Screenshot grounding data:
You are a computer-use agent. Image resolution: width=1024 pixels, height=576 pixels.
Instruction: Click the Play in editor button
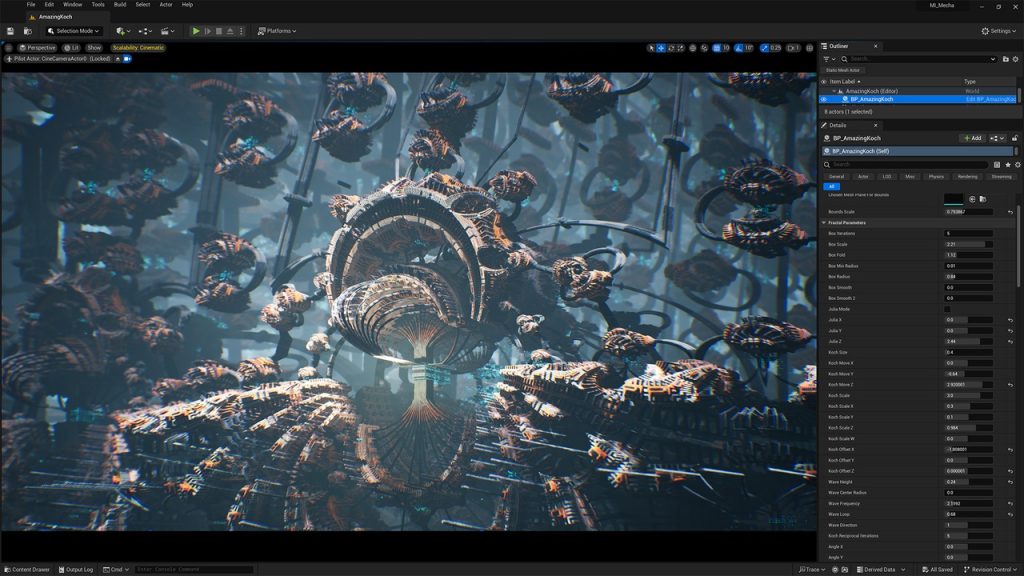196,31
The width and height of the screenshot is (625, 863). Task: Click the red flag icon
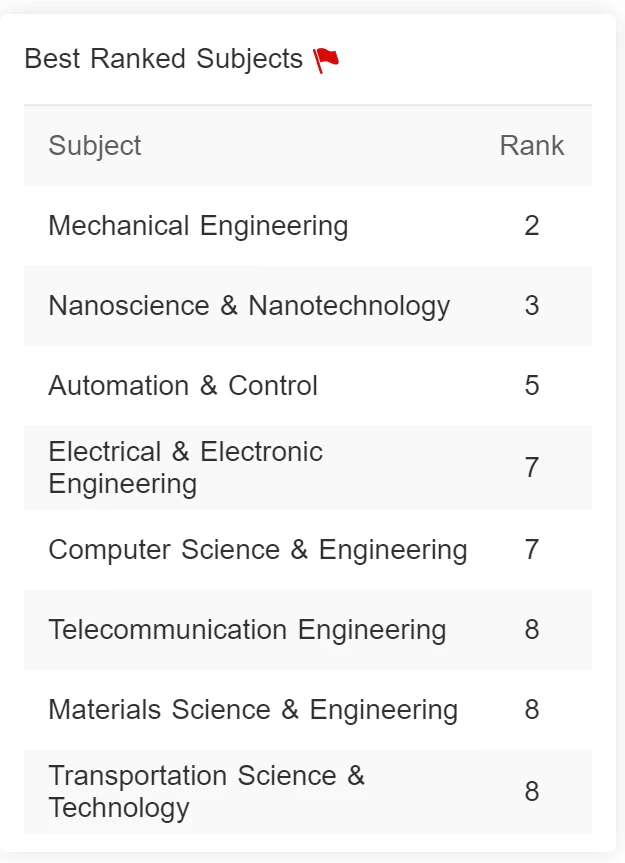coord(326,60)
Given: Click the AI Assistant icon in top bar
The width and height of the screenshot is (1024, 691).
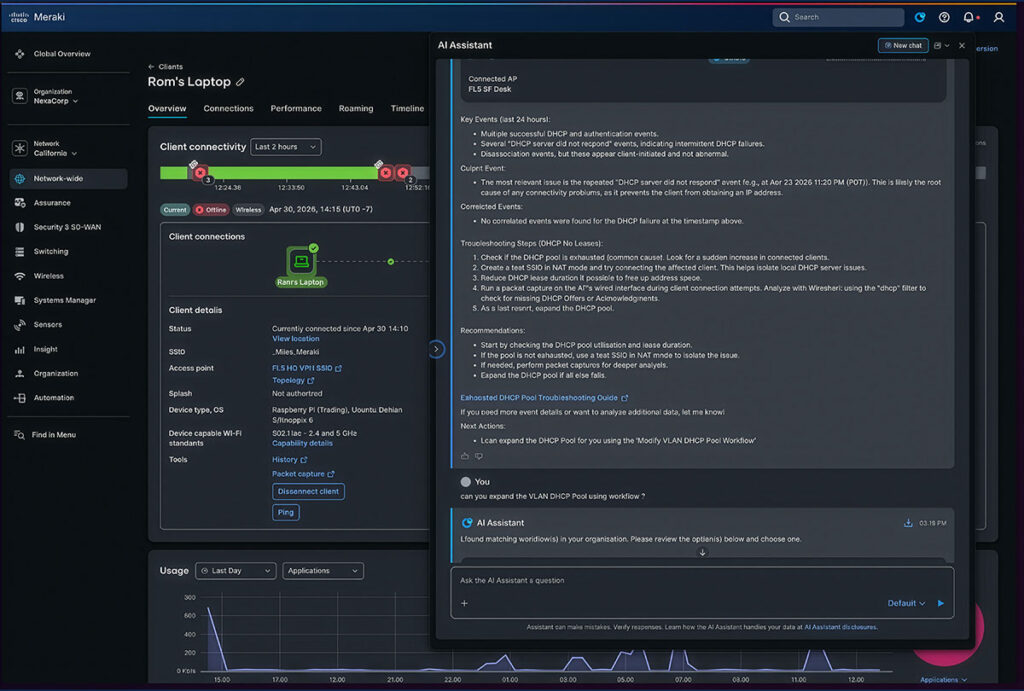Looking at the screenshot, I should [920, 18].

→ **Problem description**:
Omitting all pictures, reproduce the records above in their entirety.

→ **Solution**:
You are a computer-use agent. Image resolution: width=1024 pixels, height=576 pixels.
Instruction: Click the Play in editor button
196,31
The width and height of the screenshot is (625, 863). Task: Click the red flag icon
coord(326,60)
Given: Click the AI Assistant icon in top bar
The width and height of the screenshot is (1024, 691).
Looking at the screenshot, I should [920, 18].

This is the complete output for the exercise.